Build a Complete Process Understanding
Process understanding is a key aspect in device development. In essence, it involves applying physics and quantifying the range of conditions under which a component (e.g. a liquid, a powder, a plastic component, etc) will behave in the desired way for the product to give the required function. The engineering skills involved are often different to the skills involved in generating new design concepts.
Successful teams will pull in the right mix of resources to ensure science is applied to build a full understanding of every aspect of a new product, including all pertinent processes. Well-proven and tested tools such as failure mode effects and criticality analysis (FMECA), design of experiment (DoE), sensitivity analysis, design for manufacture/design for assembly (DfM/DfA) are invaluable to test design robustness for both function and manufacturability.
Automation and engineering experts such as 3P fulfill a key consulting role in providing support to customers across all of these areas, resulting in an optimised product as well as process for manufacture.
Consider Early How to Manufacture
Don’t wait too late to consider how to manufacture a device. An all too common scenario unfolds when a company has completed the drug and/or device design and development work and is now ready to manufacture initial volumes. This is a critical stage for any project and is often where many finish up cancelled or postponed. The reason for the failure is so often due to lack of attention and resources dedicated earlier on to exploring manufacturing solutions and/or unrealistic estimates of how much a manufacturing solution will cost and how long it will take.
To avoid these issues, engage with equipment suppliers at the earliest stages of the project to provide drug and device development projects with the crucial information required to make the decisions that can influence design and enable a faster, smoother route into clinical manufacture and beyond.
Be Ready to Demonstrate Manufacturing, Know-How to Your End Customers
Having a great device or a great drug product in isolation is generally not enough to persuade big pharma to invest and take it forward to commercialisation. As end customers, big pharma companies are looking for and expect the complete package, where drug, device and manufacturing solutions are available, tested and proven.
It is not sensible nor financially viable for a device developer to invest at the outset in the high-speed, fully automated production lines which would ultimately be required. However, what is possible is to show end-customers that the key high-risk production processes have been defined, developed and derisked.
The way to achieve this is by investing in low-volume, bench-top machines. These can be GMP compliant and fully representative of individual process steps, but will typically require operators to complete the lower-risk steps, such as container load/unload and transfer between processes. Portable and versatile, machines can easily be installed in clean rooms and isolators.
Learn to Walk Before You Run
Aiming for a single, fully automated, high-speed machine that will meet volume targets projected for 3-5 years’ time is not always the most sensible approach. Depending on the level of commercial risk that exists on the project, such as untested or unproven market demand, businesses may be better off scaling out, rather than scaling up, to deliver increasing volumes.

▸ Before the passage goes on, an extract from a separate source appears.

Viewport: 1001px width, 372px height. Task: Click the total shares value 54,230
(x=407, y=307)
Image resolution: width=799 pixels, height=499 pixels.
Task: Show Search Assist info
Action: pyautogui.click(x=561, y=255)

Having already provided manufacturing capability through bench-top machines, further volumes can easily be achieved by procuring multiples of the same machine. Obviously, more operators will be required, but this is often faster, lower cost and carries less risk than a high-speed, fully-automated solution.
The critical point to understand here is that although the product unit cost may be higher, the ability to match output with growth in demand incrementally using a scale-out approach, rather than by step change (investing in long-lead, high-speed equipment) that comes on stream many years later, means companies can see early growth in their revenue stream.